──────── Records shown ────────

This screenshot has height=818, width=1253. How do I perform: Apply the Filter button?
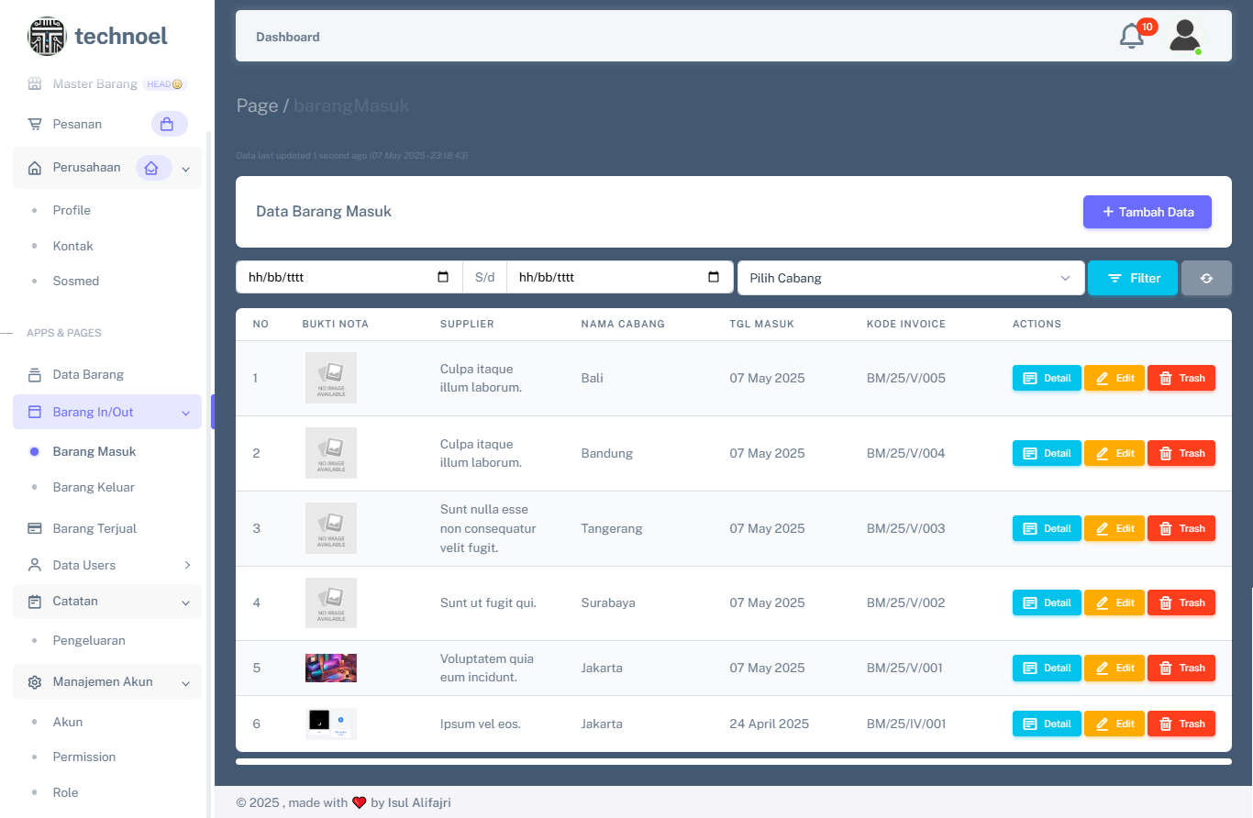(x=1132, y=278)

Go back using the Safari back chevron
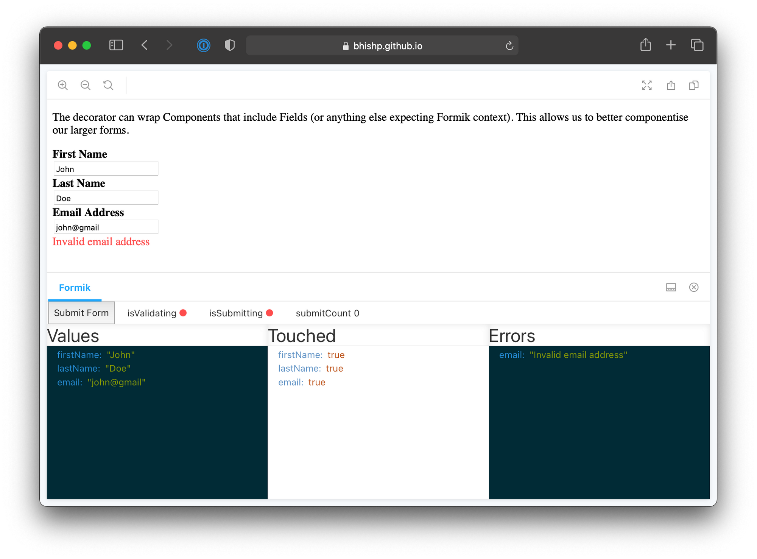pos(145,45)
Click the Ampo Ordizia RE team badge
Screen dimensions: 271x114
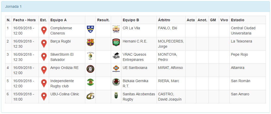pyautogui.click(x=90, y=69)

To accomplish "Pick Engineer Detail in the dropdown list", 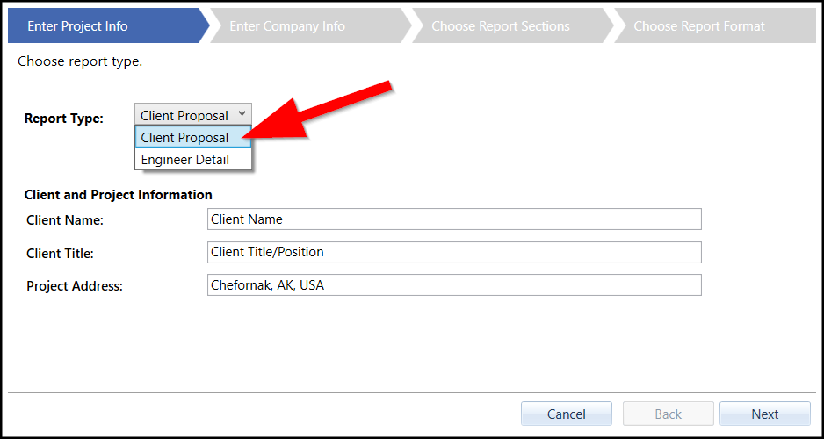I will click(x=185, y=160).
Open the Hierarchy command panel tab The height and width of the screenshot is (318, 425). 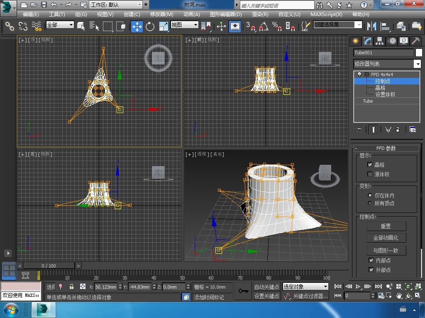(x=379, y=41)
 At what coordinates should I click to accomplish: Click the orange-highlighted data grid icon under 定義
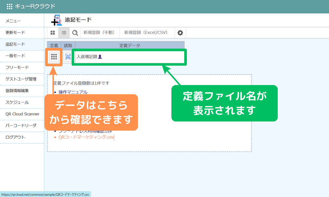[x=54, y=56]
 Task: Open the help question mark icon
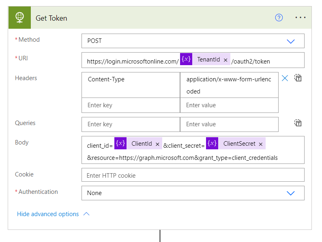tap(279, 18)
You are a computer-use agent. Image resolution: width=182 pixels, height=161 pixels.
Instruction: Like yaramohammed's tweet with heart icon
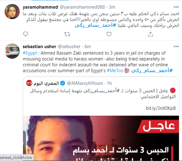click(109, 34)
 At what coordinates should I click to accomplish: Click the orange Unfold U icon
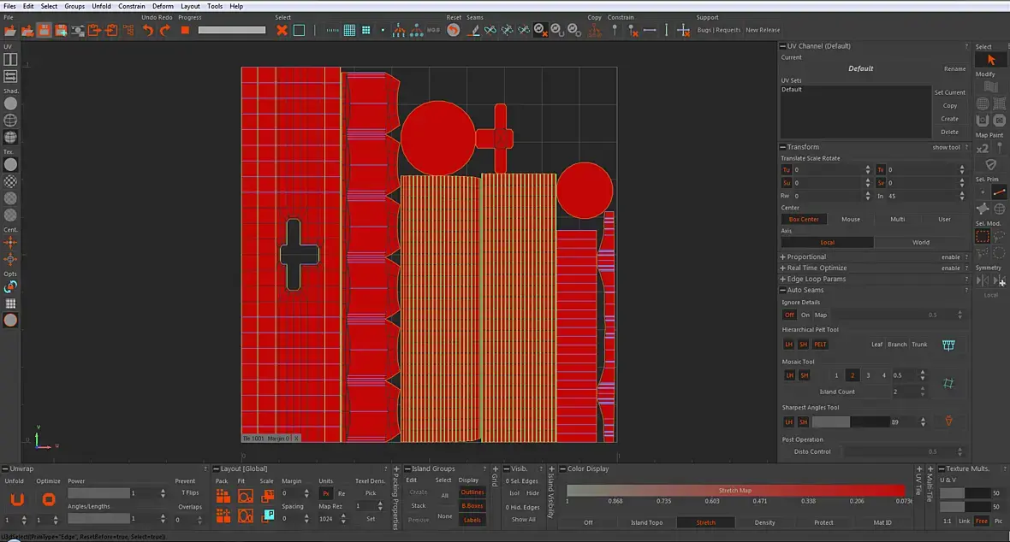point(17,499)
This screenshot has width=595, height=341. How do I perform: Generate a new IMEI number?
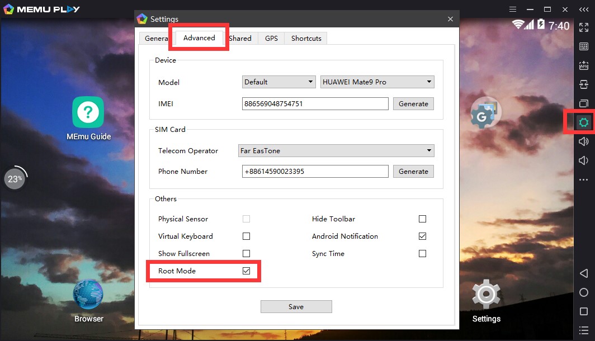click(x=413, y=104)
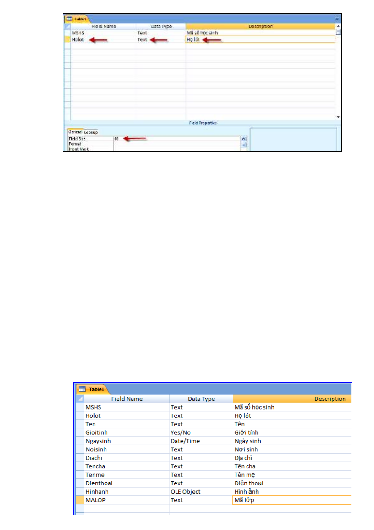Click the row selector beside Gioitinh

[80, 433]
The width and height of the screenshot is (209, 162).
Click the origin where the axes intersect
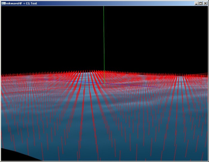point(104,83)
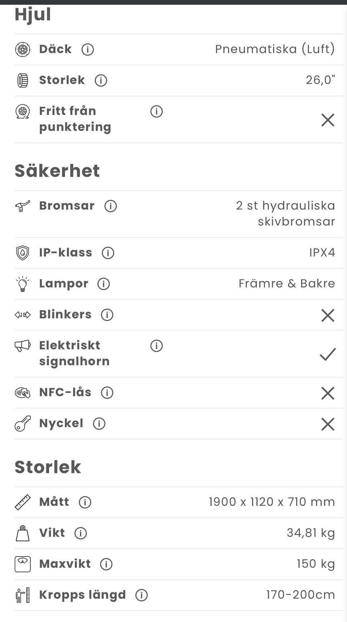
Task: Click the NFC-lås info icon
Action: (107, 392)
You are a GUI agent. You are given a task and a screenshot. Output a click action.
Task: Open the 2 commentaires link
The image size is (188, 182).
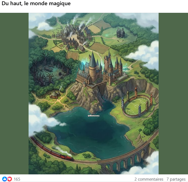coord(149,179)
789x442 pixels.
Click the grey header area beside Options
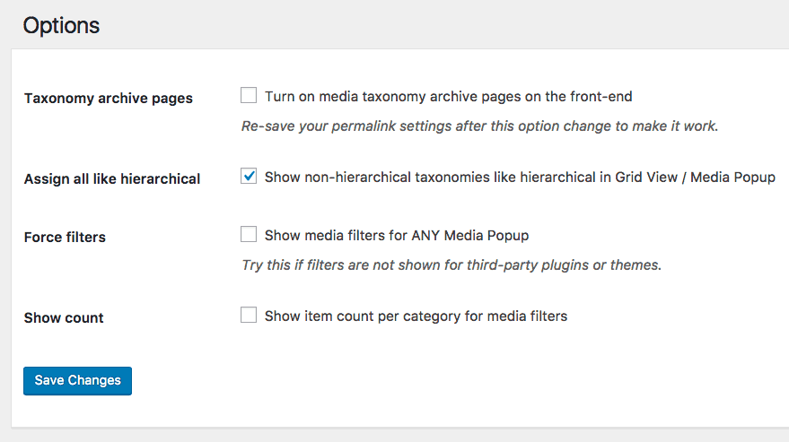449,25
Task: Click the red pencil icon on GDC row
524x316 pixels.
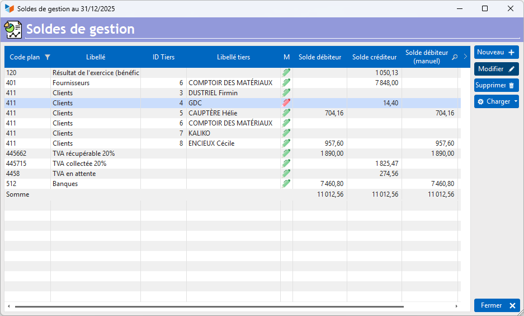Action: coord(286,103)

────────

# What you are asked to do
Locate each line in the data above that contains the string "This", and copy those lines out. The match is case-sensitive.

# Exercise solution
This screenshot has height=818, width=1253. How do I perform: Apply the Filter button?
This screenshot has width=595, height=341. How do I perform: Generate a new IMEI number?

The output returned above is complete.